Apenas está comenzando el fin de semana. Son las 9 y los pequeños aterrizan en el estadio de la Liga Salteña. Atlas y San Antonio se tienen que enfrentar en una de las versiones más pequeña de sus divisiones, la novena.
Los pibes de la villa arriban con su entrenadora Romi Toledo. Una mayoría de padres también dice presente. Y una sola madre. Es Norma Lara, que acompaña a su hijo Máximo Lautaro, uno de los más destacados entre los bajitos de San Antonio.
Norma se acomoda a un costado del campo y observa cómo su pequeño entra en calor con el resto. "Yo lo apoyo siempre, si decide seguir jugando al fútbol lo apoyaré, pero también le pido que estudie y que haga los deberes". Sus palabras resumen el pensamiento de la mayoría de las madres, tías o abuelas. "Desde los 6 años, todos los sábados lo acompaño", agrega casi sin tener en cuenta la víspera de un día tan especial para ellas. Y cuando cae en la cuenta solo desea: "Pasarla bien, en familia".

"Si decide seguir jugando al fútbol lo apoyaré, pero también le pido que estudie y que haga los deberes. Mañana (hoy) espero pasar el día en familia” (Norma Lautaro, madre de Maxi)
El Día de la Madre es especial en cada uno de los distintos ámbitos pero, si de fútbol se trata, nada refleja mejor ese "feeling" entre las mamás y sus hijos en las divisiones inferiores.
Otro claro ejemplo representaron María Tolosa y su niño César Yapura.
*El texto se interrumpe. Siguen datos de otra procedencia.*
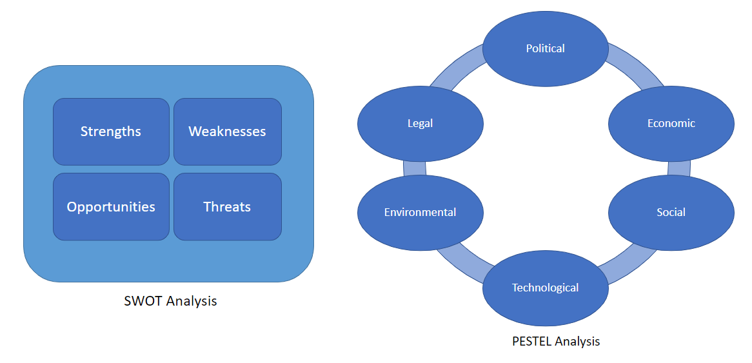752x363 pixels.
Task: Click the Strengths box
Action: point(111,132)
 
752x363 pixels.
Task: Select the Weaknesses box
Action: point(227,132)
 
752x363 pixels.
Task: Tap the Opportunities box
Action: point(111,207)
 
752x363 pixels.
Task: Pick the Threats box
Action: point(227,207)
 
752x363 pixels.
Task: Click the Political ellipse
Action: point(545,48)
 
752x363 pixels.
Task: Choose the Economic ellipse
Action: point(671,124)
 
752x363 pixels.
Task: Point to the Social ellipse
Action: point(671,212)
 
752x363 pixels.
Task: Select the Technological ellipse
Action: point(545,288)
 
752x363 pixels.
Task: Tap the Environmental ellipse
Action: point(420,212)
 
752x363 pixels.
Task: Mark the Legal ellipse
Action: point(420,124)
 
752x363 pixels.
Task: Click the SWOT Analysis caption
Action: point(170,301)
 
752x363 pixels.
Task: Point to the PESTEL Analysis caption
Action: point(556,342)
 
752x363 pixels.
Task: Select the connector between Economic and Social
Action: point(679,168)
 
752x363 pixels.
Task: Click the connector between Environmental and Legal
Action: point(415,168)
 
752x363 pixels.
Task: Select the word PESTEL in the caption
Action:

Llegan tarde y solo gracias a ella. Si mamá María no se apuraba, tal vez el pequeño César ni llegaba a este partido. "Nos demoramos, como nunca, por el temblor (bromea), pero acá estamos", dice sonriente y cómplice de la llegada tardía que le costó a su nene no jugar desde el arranque. "A mí también me gusta el fútbol, juego al fútbol y es una rutina para nosotros. Lo acompaño desde que tiene cuatro años", relata María.
“A mí también me gusta el fútbol, juego al fútbol y es una rutina para nosotros. Lo acompaño desde los cuatro años" (María Tolosa, madre de César)
Rápidamente se acopla a Norma, se conocen y juntas ven a sus hijos, observan mucho más calmadas que ese puñado de padres que se alborotan con mucha facilidad. Ellas acompañan en silencio, como muchas otras madres que no están, pero con las mismas expectativas que cualquiera. Esas otras ausentes no están físicamente en la cancha porque lo más probable es que la mayoría debe atender hogares y trabajos. Pero cerca del mediodía, ninguna se habrá olvidado de preguntar "¿Cómo salieron hijo?, ¿hiciste algún gol? ¿me lo dedicaste?, ¿te portaste bien?". Ellas siempre preguntan. Seguro que sí.
Esto que ocurrió en la cancha de la Liga se multiplicó seguramente en cada escenario en la nublada mañana de ayer y se reproducirá hoy.
"Les deseo un feliz día a todas las madres de Atlas, las que siempre nos acompañan en el club, a m abuela Isabel y a mi mamá Rita, un feliz día" (Marisol Guantay, DT de la novena de Atlas)

La movida por las mamis no se detiene allí. Del otro lado se prepara la octava división de Deportivo Atlas, que también va a enfrentar a San Antonio. Ellos son quienes se encargaron de transmitir lo que sienten los más de 1.500 chicos que juegan todos los fines de semana en el marco de los torneos que organiza la Liga Salteña. (Para ver el mensaje de los chicos, click acá)
Este pelotón de chiquilines está a cargo de la entrenadora Marisol Guantay. Ella no es madre pero aclara: "Ellos son mis hijos, los quiero como si fueran mis hijos". Y organiza a los que se animan a ponerle voz a este sencillo homenaje. Porque, hoy, la pelota hay que dársela a mamá.